COMPARATIVE EVALUATION OF DIFFERENT MARKETED BRANDS OF ITRACONAZOLE

Nehanshu Patel, Thorat Dinesh, Rathod Pravin, Raju Yadav, Sagar Gayakwad, Chaudhari Ajay, Mohammad Talha Vahora*, Rikin Patel, Vedish Patel, Dr. Richa Dayaramani and Dr. Rahil G. Bhura

ABSTRACT

Efficacy of pharmaceutical dosage form generally depends on their formulation and manufacturing methods, hence it is likely that the quality of dosage form may vary. The free azole nitrogen competes for oxygen at the catalytic heme of cytochrome P-450 enzyme.
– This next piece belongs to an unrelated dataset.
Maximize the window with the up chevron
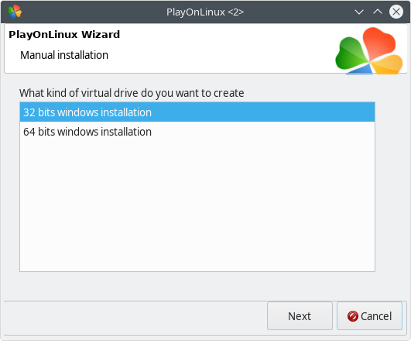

Inhibition of cytochrome P-450 enzyme prevents the synthesis of ergosterol in fungal cell membranes by limiting the C14 demethylation of lanosterol, which is critical for the synthesis of ergosterol. The study was exclusively experimental that used IP and other standard books to check in vitro quality of Itraconazole tablet using different analytical techniques and procedure. Test for weight variation, hardness, friability, disintegration time and dissolution were conducted. The dissolution test was performed at pH 6.8 for both brands of the tablet. Further all the tablet passed weight variation, hardness, and friability and disintegration test as per the pharmacopoeial standard. Hence we can conclude that both the brands of tablets are equal quantity of active pharmaceutical ingredient (API). Both the brands having higher and lower costs exert similar action.

Keywords: Itraconazole, In vitro, Dissolution test.